+++ ESTRATTO DELLA PAGINA +++

Nel Novecento, il fenomeno della massificazione e dell'omologazione industriale ha investito anche il mondo dell'arte. Oltre a una evidente perdita, ciò può costituire anche una preziosa occasione di liberazione definitiva dall'utilizzabilità. La lettura di Marc Bloch.
Ernst Bloch (1885-1977), nel suo saggio più celebre ossia Spirito dell'Utopia, la cui seconda edizione risalente al 1923 accentua ulteriormente le posizioni marxiste-ortodosse del filosofo, in alcune pagine imposta la rivolta contro il livellamento, la meccanizzazione dei processi lavorativi e la massificazione, posizione che le Avanguardie incarnano da un punto di vista inedito.
Un'analisi che si muove insieme a quella contemporanea operata da Spengler nel suo Il Tramonto dell'Occidente e che, pur seguendo una traiettoria parallela, porterà ad una possibilità di riscoperta dell'Arte grazie proprio al clima da cupio dissolvi che permea il mondo della tecnica e del controllo.
Un brano esemplificativo, non privo di ironia, ci permette di capire come Bloch percepisca l'impatto che la modernità ha sugli elementi che costituiscono la quotidianità del nostro
vivere:
« La Macchina è riuscita a rendere ogni cosa inanimata e subumana nel particolare come lo sono allo stesso modo, nel complesso, i nostri nuovi quartieri.
Sua autentica meta sono la stanza da bagno e il gabinetto, le realizzazioni più indiscutibili ed originali del nostro tempo, esattamente come i mobili del rococò e le cattedrali del gotico erano nella loro epoca opere d'arte rappresentative che determinavano tutte le altre mentre oggi regna sovrana la lavabilità. »
Non serve sottolineare come l'allusione polemica celi un significato ben chiaro e che, alla luce dell'attuale post-modernità, risulti quasi profetica: la Macchina è riuscita a rendere uguale ed impersonale ogni cosa, persino il mondo della nostra vita quotidiana che si incarna nello spazio abitativo.
Bloch, proseguendo nel saggio lungo questa bisettrice critica, ci parla del problema dell'ornamento e della decorazione degli oggetti che ci circondano, quindi di quello che potremmo definire l'ammobiliamento della nostra vita.
I mobili in mezzo ai quali viviamo, gli strumenti, i suppellettili e tutto quanto va a riempire la spazialità della nostra esistenza quotidiana sono quelli più duramente colpiti e snaturati dalla produzione di massa.
L'omologazione, che contraddistingue i processi di creazione industriale, è il tratto distintivo della nostra epoca.
Non "creiamo" più la nostra esistenza ma questa diviene un prodotto omologato e inquadrato dentro a determinati processi e teso a soddisfare dinamiche preimpostate.
Una costrizione che, inevitabilmente, porta ad una reazione, alla necessità di un superamento del meccanismo alla ricerca di nuovi orizzonti metafisici e utopici.

+++

* ESERCIZIO ASSEGNATO A: Trascrivi come elenco JSON di stringhe le righe dei record, partendo da quella che contiene "The image size is (655, 416)." e arrivando a quella che contiene "point(380,298)", entrambe incluse. Metti una stringa per ogni riga e tralascia le righe vuote.
Il testo e i record sono materiali distinti, senza legame tra loro.

+++ DATI DEL COMPITO +++

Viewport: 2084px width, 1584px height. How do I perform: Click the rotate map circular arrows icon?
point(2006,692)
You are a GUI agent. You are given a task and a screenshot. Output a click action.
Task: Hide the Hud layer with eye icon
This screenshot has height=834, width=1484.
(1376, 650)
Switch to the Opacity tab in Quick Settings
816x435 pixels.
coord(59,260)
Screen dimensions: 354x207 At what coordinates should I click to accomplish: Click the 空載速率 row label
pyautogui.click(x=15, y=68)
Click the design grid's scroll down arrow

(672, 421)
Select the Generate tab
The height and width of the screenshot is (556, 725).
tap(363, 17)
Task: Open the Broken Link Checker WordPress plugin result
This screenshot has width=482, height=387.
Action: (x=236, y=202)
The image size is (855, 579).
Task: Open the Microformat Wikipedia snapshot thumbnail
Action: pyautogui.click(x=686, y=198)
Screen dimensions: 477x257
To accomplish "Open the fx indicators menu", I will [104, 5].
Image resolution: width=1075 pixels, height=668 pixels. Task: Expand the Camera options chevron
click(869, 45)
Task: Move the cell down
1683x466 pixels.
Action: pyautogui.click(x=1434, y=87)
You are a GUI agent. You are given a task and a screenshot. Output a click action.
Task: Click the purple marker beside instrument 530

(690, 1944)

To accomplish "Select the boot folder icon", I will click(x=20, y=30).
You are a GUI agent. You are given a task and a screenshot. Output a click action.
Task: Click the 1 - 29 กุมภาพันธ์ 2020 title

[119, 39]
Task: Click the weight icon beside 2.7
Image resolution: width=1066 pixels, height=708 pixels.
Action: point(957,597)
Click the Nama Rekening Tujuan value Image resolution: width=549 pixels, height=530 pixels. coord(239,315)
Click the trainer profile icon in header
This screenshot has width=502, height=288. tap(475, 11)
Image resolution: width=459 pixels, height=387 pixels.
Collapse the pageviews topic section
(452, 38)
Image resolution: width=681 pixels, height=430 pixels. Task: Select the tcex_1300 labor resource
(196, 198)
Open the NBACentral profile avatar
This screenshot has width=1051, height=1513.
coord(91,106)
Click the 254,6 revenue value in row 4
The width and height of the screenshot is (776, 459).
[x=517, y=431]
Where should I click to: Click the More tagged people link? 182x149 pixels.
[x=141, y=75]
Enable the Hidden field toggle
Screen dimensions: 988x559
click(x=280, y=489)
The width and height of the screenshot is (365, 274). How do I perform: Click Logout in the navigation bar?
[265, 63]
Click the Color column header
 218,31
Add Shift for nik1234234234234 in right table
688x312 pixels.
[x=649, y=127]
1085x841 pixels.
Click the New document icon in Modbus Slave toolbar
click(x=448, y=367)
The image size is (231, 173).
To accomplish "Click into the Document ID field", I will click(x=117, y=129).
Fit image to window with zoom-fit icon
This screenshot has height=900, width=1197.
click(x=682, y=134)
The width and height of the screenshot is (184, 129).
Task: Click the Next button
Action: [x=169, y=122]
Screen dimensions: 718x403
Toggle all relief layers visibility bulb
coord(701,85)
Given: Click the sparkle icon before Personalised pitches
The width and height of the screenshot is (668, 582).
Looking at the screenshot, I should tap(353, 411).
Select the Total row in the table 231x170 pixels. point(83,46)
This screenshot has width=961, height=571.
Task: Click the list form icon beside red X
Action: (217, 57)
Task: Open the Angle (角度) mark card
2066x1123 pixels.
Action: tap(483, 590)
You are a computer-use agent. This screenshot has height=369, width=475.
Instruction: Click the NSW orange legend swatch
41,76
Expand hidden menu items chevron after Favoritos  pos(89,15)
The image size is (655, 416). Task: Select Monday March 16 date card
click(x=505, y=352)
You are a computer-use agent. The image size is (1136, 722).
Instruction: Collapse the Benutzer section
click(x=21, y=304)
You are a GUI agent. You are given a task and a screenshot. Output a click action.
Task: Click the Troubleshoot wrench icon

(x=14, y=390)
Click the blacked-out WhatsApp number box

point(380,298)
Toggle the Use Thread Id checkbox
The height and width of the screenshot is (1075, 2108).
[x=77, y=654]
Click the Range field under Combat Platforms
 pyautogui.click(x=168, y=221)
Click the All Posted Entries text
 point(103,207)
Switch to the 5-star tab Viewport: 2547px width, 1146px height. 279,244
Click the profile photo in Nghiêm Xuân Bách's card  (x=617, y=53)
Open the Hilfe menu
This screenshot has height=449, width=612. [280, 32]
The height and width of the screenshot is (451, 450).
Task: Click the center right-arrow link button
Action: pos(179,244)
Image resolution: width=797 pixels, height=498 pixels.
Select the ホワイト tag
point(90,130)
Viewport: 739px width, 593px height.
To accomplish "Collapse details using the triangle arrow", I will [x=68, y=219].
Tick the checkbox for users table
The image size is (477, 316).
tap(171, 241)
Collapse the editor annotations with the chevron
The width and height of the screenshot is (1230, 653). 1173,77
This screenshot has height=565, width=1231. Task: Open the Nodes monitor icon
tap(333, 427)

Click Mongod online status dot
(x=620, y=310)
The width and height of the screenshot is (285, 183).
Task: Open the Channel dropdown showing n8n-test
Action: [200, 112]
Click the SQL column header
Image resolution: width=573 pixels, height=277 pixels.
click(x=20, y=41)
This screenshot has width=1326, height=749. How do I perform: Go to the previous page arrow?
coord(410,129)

+++

* ESERCIZIO ASSEGNATO B: Prosegui il testo su Ernst Bloch e la massificazione dal punto in cui si ferma.

* RISPOSTA A:
[
  "The image size is (655, 416). Task: Select Monday March 16 date card",
  "click(x=505, y=352)",
  "You are a computer-use agent. The image size is (1136, 722).",
  "Instruction: Collapse the Benutzer section",
  "click(x=21, y=304)",
  "You are a GUI agent. You are given a task and a screenshot. Output a click action.",
  "Task: Click the Troubleshoot wrench icon",
  "(x=14, y=390)",
  "Click the blacked-out WhatsApp number box",
  "point(380,298)"
]

* RISPOSTA B:
Pertanto l'idea dell'utopia, per come la teorizza Bloch, passa per un moto d'avanguardia interiore: individuare una "realtà del sé", quel "segreto monogramma del sé", inteso come sigla indelebile del proprio Io, come firma autentica dell'assoluta singolarità e irripetibilità dell'individuo, un ritrovamento possibile solo nella misura in cui decidiamo di reagire contro l'imposizione livellante del mondo esterno.
Tale ricerca deve passare per l'Espressionismo, ossia il movimento contrario al lasciarsi imporre dall'esterno le espressioni, tirando fuori dall'interno ciò che autenticamente ci appartiene, un ribadire dell'interiorità sull'esteriorità.
Tuttavia, secondo il filosofo tedesco, la rievocazione della "realtà del sé" come difesa contro il sorgere del mondo meccanizzato e dalla produzione in serie può, di riflesso, permettere di
emancipare un aspetto del processo tecnologico.
Il mondo del tramonto dell'Occidente, privo di spazialità autentica, permeato dall'organizzazione tendenzialmente totale della vita individuale e associata può non essere solo un nemico contro cui opporsi ma un'occasione di liberazione dell'Arte.
«La tecnica consapevolmente funzionale» dice Bloch «porta tuttavia, in determinate condizioni, alla significativa liberazione dell'Arte, sia dagli eccessi di stile e della stilistica del passato, sia dalla nuda forma funzionale».
In altri termini, la dimensione prettamente tecnologica degli oggetti di uso quotidiano può essere letta in termini ambivalenti ma derivanti dalla stessa radice, l'uno squalificante l'altro.
Da una parte c'è il pericolo della massificazione, dell'omologazione generale quindi alla perdita dell'individualità ma, dall'altra la possibilità che questo processo riveli l'Arte nella sua verità poiché la funzionalizzazione degli oggetti permette all'Arte di essere nuovamente Arte, liberandola dalla schiavitù dell'utilizzabilità.
Pur nel sempre più difficile equilibrio del mondo post-industriale, nella soluzione tecnologica, quindi nella produzione in serie, c'è da un lato il rischio che questa ci spersonalizzi tutti ma dall'altro la possibilità che diventi il mezzo per ritrovare la "realtà del sé" in cui è custodita l'Arte in quanto Arte.
Solo squalificando la prima si può arrivare alla seconda, una catarsi necessaria come possiamo apprendere dalle parole di Bloch:
« Oggi sembra che nulla di artigianale sia mai stato costruito e possa essere lasciato in eredità perché tutto è meccanico ma, in compenso, dipingiamo di nuovo come i selvaggi nel senso migliore del primitivo, dell'inquieto, dello spensierato e del preoccupato. »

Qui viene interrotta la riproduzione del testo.